Maybe no such thing as an Andy Reid-type team, either.

There are just wins and losses and survival.

The Eagles beat the Giants last night, 17-10. They beat the Giants because their defense played inspired and because the Giants made even more mistakes than the Eagles. The Giants tight end, Jake Ballard, could not hold onto a pass. Their touted defense, the one that leads the league in sacks, got to Eagles backup quarterback Vince Young just once. And their punter, once again, put the ball in Jackson's hands as time wound down, this time in the first half.

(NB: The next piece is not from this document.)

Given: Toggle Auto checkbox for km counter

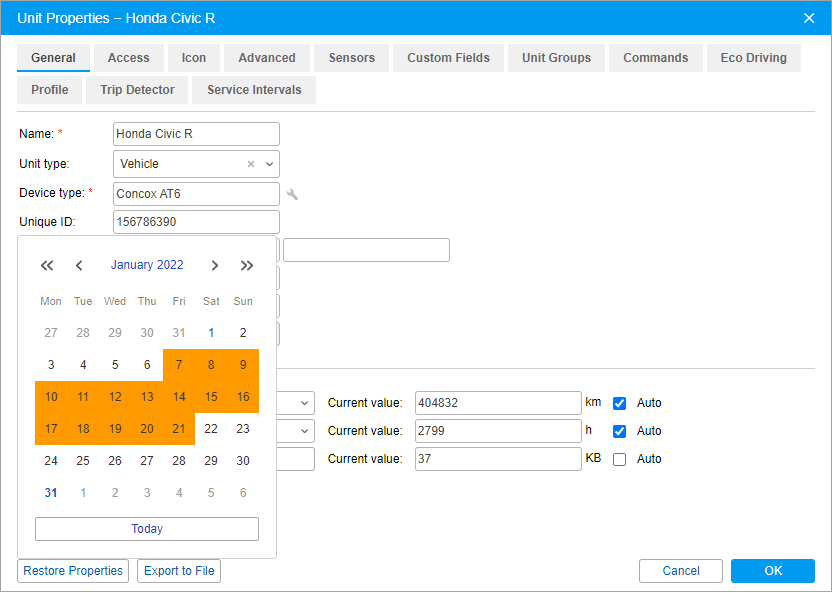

Jackson's 51-yard return to the Giants' 14 after the 2-minute first-half warning set up the Eagles' first touchdown. Some will call it a redemptive play, and there is something to be said for a player who played the second half on what he described afterwards as a sprained right knee or right ankle, saying, "I'll be all right," and that someone had stepped on his foot, before he walked from the locker room in a knee brace and foot boot.

And maybe he will. But just as likely is the inevitability of a future game, like those in the past, when his silly sins outweigh the redemptive plays and cost his team the victory that his punt return helped to procure last night.

Once, and it seems like ages ago now, the Eagles' characters had character. Brian Dawkins, John Runyan, Tra Thomas, Jeremiah Trotter, Hugh Douglas, Troy Vincent and on and on and on. You had a sense of who those teams were, even amid their less successful campaigns. They had an identity. More importantly they gave you, the fan, one, too.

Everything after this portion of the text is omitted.